F*ck Friendship! It’s Overrated
“A friend is someone who understands your past, believes in your future, and accepts you just the way you are.”
The thing is, we need friends, whether we like it or not. All great stories need an audience and a supporting cast. Take my story, for example. Though it’s not as extraordinary or adventurous as I would like to think, it would seem even more tedious if it wasn’t peppered with anecdotes about all the peculiar people I have met along the way.
A lot of curious things have happened in my life, but I am not the only person that these things have happened to. There were so many who came along with me on my little adventures that I sometimes wonder . . .do they remember those times like I do?
Like that one time my friends and I were kicked out of an Airbnb in Barcelona and we ended up getting drunk with some sociable Spaniards all night.
Or that other time when we met a crazy Nazi in Berlin who bought us free drinks since he assumed that my husband was also a Nazi sympathizer just because he’s white and bald. There was this one time in Paris that we got caught for using the underground metro with children’s tickets. Our anger and frustration at having to pay the exorbitant fine for making an honest mistake prompted us to randomly steal inexpensive, plastic souvenirs from the shops around Champs-Élysées.

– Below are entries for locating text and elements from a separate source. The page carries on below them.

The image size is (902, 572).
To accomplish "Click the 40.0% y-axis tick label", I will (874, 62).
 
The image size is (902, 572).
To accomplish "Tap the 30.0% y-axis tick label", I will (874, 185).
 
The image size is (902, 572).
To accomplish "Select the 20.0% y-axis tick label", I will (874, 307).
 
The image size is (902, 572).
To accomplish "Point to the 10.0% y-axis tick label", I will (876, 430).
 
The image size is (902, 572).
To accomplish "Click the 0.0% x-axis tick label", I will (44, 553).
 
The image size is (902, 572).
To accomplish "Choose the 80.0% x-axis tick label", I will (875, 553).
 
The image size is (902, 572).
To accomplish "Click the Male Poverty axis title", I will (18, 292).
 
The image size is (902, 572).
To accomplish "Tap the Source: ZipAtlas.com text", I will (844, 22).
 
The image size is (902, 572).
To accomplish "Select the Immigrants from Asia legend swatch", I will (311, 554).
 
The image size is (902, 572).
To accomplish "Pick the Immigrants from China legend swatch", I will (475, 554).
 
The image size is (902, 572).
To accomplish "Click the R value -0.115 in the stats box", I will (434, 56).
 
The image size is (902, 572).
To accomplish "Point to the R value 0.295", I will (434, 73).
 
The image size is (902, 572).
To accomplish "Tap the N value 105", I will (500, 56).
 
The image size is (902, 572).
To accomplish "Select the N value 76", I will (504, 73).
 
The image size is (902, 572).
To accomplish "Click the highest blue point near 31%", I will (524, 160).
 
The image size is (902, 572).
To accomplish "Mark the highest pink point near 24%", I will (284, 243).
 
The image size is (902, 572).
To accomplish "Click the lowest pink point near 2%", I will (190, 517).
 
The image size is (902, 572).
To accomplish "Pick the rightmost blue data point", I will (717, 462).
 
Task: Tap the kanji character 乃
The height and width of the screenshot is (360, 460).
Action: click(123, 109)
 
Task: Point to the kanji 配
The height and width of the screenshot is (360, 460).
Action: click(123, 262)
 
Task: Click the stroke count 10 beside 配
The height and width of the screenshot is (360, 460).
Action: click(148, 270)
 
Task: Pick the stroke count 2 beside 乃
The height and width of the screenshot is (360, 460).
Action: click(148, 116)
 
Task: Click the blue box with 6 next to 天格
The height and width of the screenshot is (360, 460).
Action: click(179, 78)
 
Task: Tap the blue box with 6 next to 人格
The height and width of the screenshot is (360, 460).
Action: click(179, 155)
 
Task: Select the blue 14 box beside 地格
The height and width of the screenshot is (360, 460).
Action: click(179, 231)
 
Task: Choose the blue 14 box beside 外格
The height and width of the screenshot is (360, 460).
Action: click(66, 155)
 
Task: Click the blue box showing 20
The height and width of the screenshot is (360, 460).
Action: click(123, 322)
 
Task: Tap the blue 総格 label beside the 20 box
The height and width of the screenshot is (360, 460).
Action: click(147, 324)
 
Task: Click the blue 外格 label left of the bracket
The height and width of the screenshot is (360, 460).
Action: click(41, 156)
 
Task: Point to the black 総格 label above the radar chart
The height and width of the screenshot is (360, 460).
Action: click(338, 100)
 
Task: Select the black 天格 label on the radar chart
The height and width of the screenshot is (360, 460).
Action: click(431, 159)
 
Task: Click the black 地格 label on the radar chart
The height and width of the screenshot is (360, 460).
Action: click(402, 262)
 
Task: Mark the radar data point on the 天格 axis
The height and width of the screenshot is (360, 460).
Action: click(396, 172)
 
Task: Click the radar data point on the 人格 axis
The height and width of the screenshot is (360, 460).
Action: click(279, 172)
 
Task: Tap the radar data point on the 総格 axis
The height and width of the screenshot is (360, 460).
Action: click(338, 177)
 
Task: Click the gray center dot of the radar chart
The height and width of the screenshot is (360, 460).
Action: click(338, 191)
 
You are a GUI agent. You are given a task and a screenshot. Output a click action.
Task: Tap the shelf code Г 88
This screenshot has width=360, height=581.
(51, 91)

These tiny infractions seem silly now but back then we felt invincible. Sloshed from drinking too much cheap wine, perpetually hungry, angry at everyone and emboldened by our ignorance, we decided that it was us against the world and we had to rebel however we could. In those moments, these friends were my compatriots, helping me make sense of this crazy world.
But now I know that they were just fellow passengers, we were all on our own personal journeys and our paths crossed momentarily. These bonds were never meant to be lasting.

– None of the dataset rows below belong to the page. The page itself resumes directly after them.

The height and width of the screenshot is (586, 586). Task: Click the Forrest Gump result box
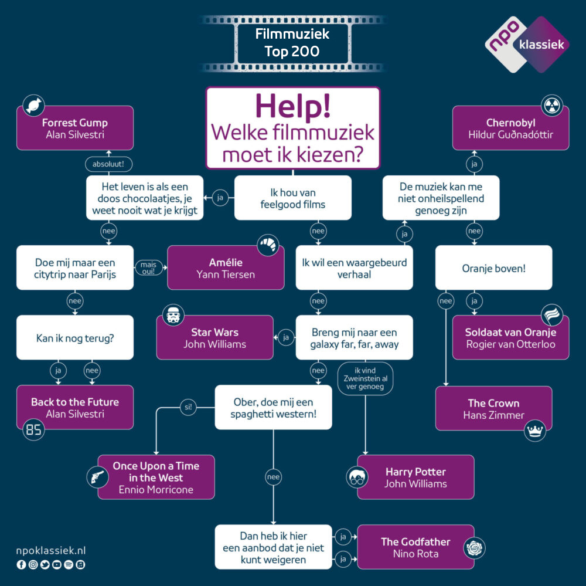click(x=75, y=128)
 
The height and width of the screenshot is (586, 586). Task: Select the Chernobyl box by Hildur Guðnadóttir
click(x=510, y=128)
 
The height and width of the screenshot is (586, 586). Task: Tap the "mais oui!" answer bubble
click(x=148, y=267)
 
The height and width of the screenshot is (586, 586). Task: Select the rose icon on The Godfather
click(x=473, y=548)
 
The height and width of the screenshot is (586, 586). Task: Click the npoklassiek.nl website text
click(x=52, y=551)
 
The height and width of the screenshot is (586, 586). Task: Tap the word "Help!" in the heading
click(x=292, y=106)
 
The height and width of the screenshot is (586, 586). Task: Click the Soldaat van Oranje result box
click(x=510, y=337)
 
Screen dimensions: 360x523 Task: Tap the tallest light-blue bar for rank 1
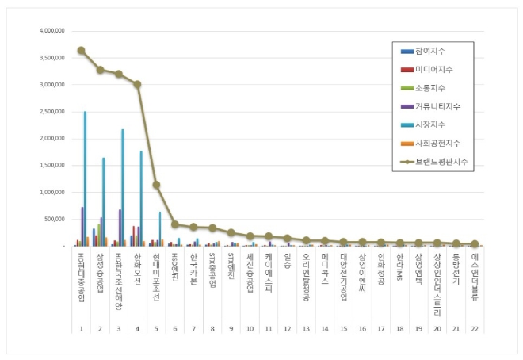tap(85, 178)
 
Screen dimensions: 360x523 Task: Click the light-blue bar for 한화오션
tap(141, 198)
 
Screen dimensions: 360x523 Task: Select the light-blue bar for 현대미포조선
tap(160, 228)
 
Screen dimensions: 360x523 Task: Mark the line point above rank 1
tap(81, 50)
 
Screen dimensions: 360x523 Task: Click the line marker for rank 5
tap(156, 185)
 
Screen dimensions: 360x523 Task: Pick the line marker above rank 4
tap(137, 84)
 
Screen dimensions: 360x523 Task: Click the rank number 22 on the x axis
tap(475, 327)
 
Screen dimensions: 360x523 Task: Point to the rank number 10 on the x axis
tap(250, 327)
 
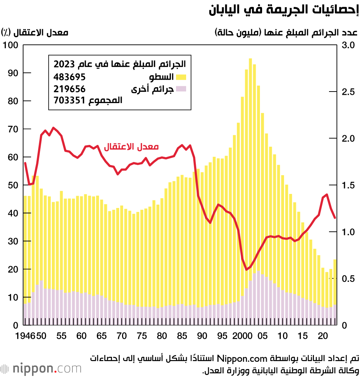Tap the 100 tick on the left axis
[x=10, y=45]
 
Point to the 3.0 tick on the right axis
[x=348, y=45]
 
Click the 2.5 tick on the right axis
[x=348, y=92]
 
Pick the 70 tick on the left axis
[x=13, y=129]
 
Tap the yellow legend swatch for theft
[x=181, y=77]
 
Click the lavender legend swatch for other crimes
[x=181, y=89]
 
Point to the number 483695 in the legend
[x=69, y=77]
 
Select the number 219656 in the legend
[x=69, y=89]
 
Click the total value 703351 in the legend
[x=69, y=101]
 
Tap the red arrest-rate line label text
[x=131, y=147]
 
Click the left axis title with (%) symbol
[x=35, y=32]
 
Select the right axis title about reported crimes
[x=286, y=32]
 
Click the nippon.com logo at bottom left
[x=41, y=369]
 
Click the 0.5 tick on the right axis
[x=348, y=279]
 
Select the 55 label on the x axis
[x=62, y=336]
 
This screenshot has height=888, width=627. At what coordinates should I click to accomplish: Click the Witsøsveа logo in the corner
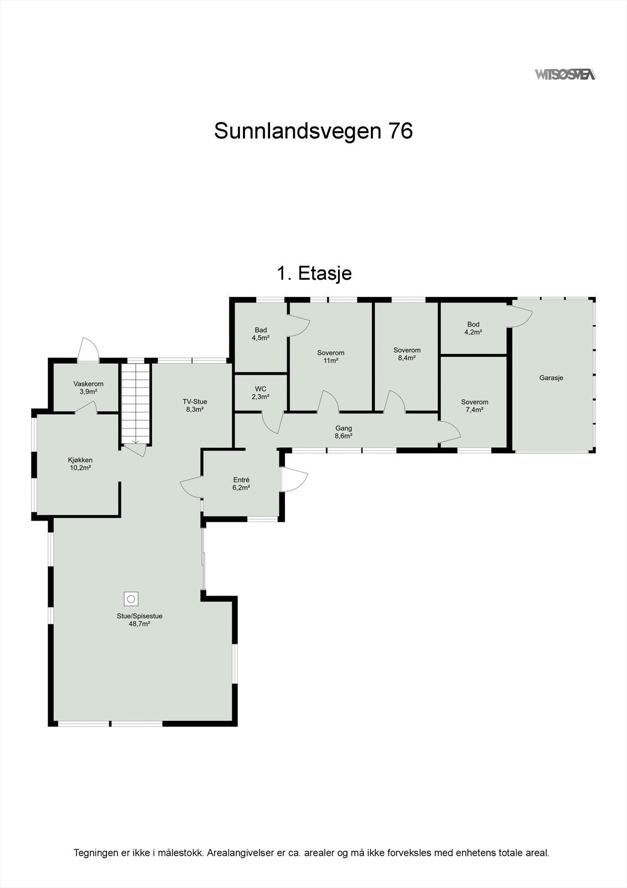(565, 74)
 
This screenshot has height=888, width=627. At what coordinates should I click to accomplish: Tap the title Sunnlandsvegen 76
(313, 132)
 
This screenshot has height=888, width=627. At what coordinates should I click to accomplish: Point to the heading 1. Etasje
(314, 273)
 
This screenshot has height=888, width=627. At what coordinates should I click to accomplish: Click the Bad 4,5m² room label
(261, 334)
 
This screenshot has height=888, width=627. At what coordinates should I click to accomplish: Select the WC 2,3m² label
(261, 393)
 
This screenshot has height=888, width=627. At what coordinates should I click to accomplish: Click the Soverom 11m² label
(330, 356)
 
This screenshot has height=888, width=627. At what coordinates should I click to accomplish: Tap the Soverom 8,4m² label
(407, 354)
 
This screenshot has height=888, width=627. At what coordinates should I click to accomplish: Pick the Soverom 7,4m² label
(475, 406)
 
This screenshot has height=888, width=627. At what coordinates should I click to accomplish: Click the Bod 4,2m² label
(473, 328)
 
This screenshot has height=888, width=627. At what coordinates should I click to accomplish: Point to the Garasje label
(551, 378)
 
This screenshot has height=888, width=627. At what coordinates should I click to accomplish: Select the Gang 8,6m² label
(343, 432)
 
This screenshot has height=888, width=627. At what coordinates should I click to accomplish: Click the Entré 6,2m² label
(241, 484)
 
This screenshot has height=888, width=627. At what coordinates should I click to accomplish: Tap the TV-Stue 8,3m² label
(195, 405)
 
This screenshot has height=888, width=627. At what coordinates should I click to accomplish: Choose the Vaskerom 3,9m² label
(88, 387)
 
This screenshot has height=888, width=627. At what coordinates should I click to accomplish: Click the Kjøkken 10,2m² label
(80, 463)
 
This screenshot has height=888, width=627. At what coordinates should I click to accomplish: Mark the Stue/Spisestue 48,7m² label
(139, 619)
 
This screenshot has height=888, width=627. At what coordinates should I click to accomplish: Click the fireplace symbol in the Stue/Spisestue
(131, 599)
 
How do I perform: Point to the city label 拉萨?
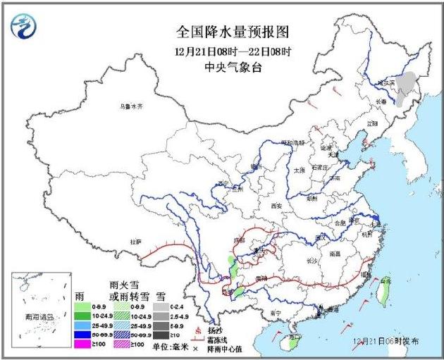click(x=135, y=242)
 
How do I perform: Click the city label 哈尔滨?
click(x=384, y=82)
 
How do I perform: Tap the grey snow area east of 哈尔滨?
click(x=405, y=88)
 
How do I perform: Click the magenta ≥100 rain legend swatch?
click(x=82, y=345)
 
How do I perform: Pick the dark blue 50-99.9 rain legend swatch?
click(x=82, y=335)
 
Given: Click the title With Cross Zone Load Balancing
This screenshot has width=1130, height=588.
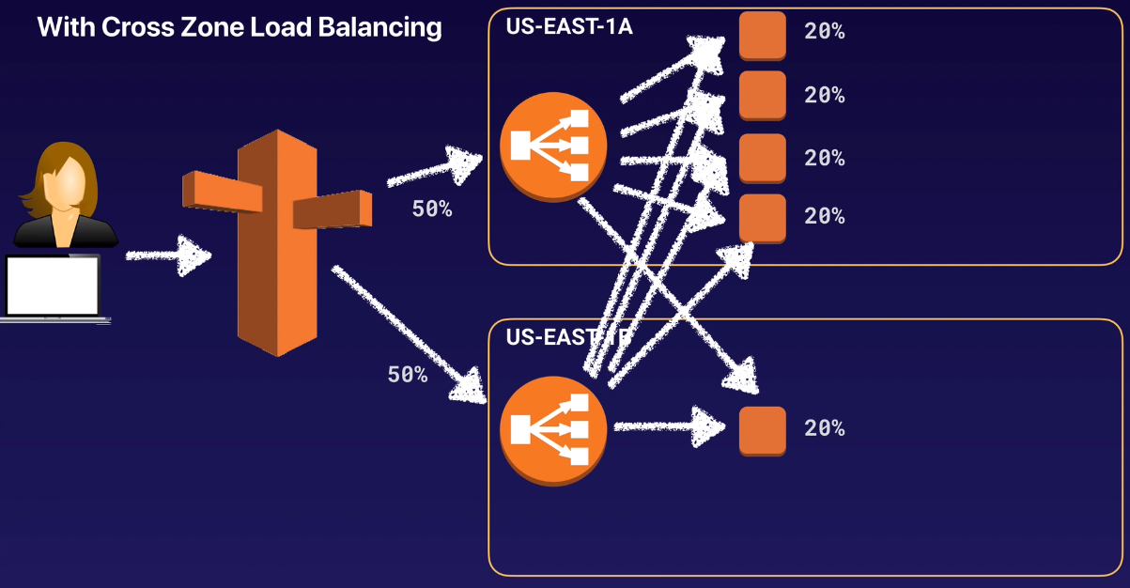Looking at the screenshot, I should [239, 27].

Those people are gone now. I am not friends with them anymore (except my husband!). I am not good at making friends; actually I don’t even like making friends. But, I understand the importance of friends.
When Anita walked in on her boyfriend cheating with one of her friends, she came over to my apartment and cried all night. I made her tea and held her. It was awkward at first, but then I started trash-talking Ahmed. Said really mean things about him, I didn’t even mean some of them. But I knew that, in that moment, she needed to hear those things. As her friend, it was my duty to say these awful things about Ahmed. I don’t know where Anita is now. She wasn’t a good friend to me. She failed me. When it comes to friendship, I have always followed the rituals set by the other party involved. So, when my heart was broken, I went to her. But she told me that all of it was my fault. That I was stupid and immature. I was confused, the cup of tea was there, but where was the vicious verbal assault against Kyle which would have soothed my soul? Much later on I found out that Anita thought that I was slutty and a bad influence, and that she actually encouraged Kyle to end things with me.

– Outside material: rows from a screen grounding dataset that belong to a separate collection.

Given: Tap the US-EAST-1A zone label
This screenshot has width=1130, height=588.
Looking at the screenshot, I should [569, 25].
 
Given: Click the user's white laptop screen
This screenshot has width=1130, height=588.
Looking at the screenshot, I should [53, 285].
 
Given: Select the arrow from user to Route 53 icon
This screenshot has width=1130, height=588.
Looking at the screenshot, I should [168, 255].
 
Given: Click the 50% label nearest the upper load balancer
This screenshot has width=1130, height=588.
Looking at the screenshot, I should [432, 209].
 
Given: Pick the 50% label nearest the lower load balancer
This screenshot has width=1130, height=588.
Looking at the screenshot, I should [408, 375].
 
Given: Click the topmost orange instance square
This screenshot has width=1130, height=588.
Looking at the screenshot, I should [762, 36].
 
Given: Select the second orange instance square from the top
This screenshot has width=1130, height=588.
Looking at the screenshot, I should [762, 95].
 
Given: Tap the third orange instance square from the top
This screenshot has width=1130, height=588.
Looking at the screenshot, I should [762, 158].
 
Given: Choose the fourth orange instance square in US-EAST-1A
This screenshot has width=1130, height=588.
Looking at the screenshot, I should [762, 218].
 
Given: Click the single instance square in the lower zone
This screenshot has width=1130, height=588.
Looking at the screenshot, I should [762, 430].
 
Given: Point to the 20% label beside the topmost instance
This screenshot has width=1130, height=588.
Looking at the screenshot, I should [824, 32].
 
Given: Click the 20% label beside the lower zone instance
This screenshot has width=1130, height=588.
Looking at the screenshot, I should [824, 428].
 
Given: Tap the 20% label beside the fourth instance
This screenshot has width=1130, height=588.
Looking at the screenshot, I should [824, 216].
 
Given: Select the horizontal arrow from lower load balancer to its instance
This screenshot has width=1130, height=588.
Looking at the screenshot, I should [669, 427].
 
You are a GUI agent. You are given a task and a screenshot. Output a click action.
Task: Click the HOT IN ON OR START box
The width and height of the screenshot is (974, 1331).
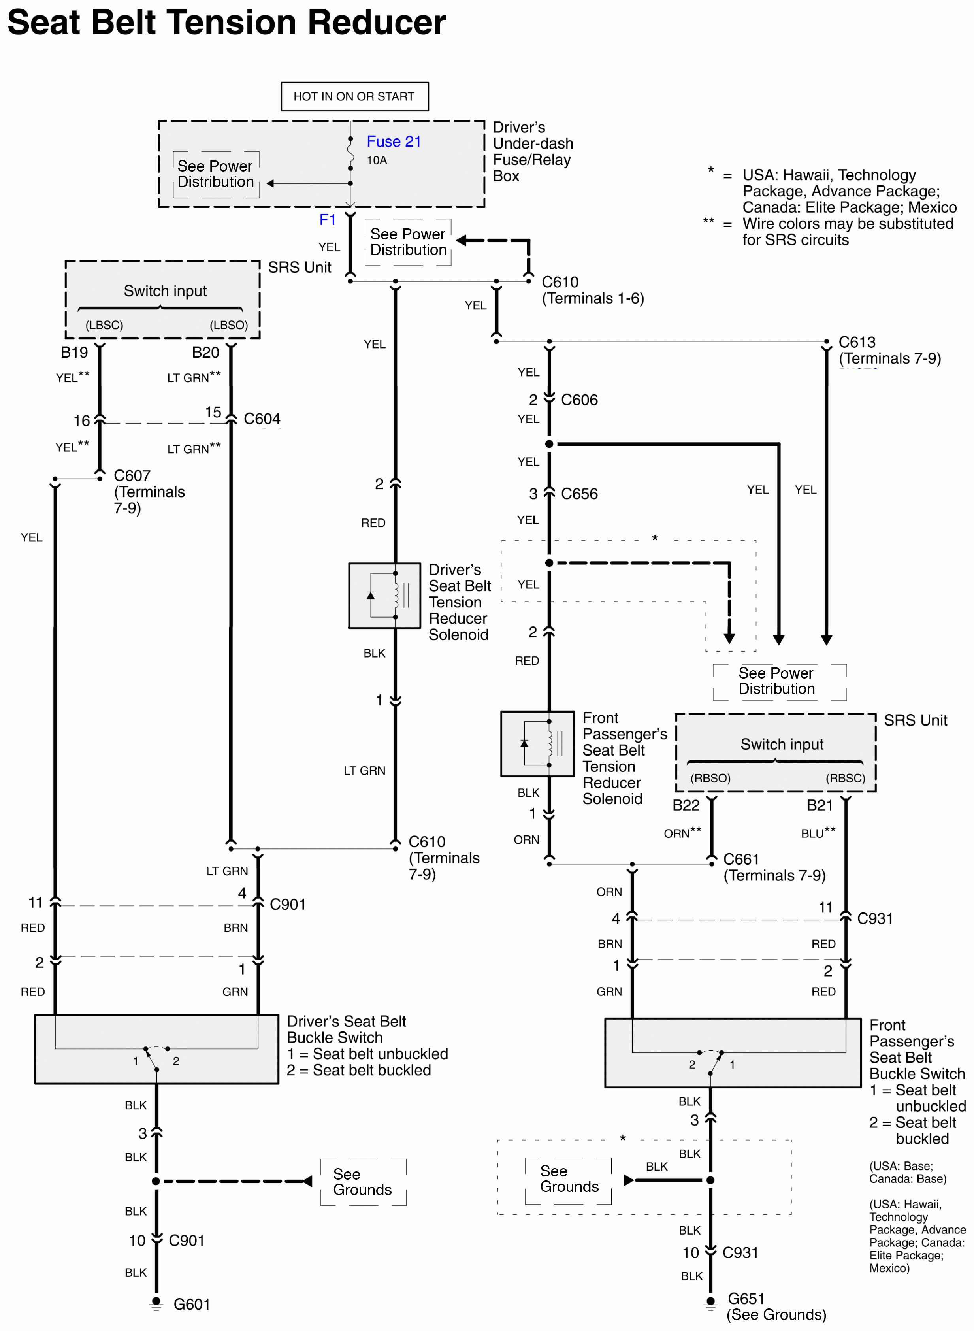click(x=354, y=96)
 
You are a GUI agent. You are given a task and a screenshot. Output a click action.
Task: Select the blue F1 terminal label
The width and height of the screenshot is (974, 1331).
click(x=327, y=220)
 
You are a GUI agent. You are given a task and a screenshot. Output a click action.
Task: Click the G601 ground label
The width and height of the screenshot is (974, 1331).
click(x=192, y=1304)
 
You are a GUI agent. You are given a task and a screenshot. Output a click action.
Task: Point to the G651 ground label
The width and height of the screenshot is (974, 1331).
click(x=746, y=1298)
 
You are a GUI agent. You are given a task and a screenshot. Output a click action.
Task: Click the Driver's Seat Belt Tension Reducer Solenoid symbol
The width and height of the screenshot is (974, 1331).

Moral of the story, it’s hard to communicate with other people. Hard to understand them. Why did Anita do the things she did? Did I misunderstand her? Has she forgotten about our great adventures gallivanting across Europe? Does she also fondly remember those times, like I do? Her face is blurry, sometimes interchangeable with other friends I made and lost, but those memories are still fresh.
I have forgiven Anita and all the others for the mistakes and the betrayals. They have taught me an invaluable lesson:
I am not a people person. I am awkward and disagreeable in most of my interactions with other humans.
However, I feel like life is a series of contradictions and human nature is such that we can conveniently rationalize these seemingly inconsistent patterns of behavior by any means necessary. So, while I just claimed that I don’t necessarily care much for people, I must admit that I am continually amazed by them. I am very curious about human nature. The problem is that the moment I seem to have an epiphany about my fellow human beings and try to fit them into neat little patterns, someone does something to upset my carefully constructed theory.
Thus, I have come to the conclusion that friendship is highly overrated. But I really want someone to prove me wrong. Despite my evident apathy towards friendship, I secretly wish that someday, someone would challenge me and tell me that I am wrong.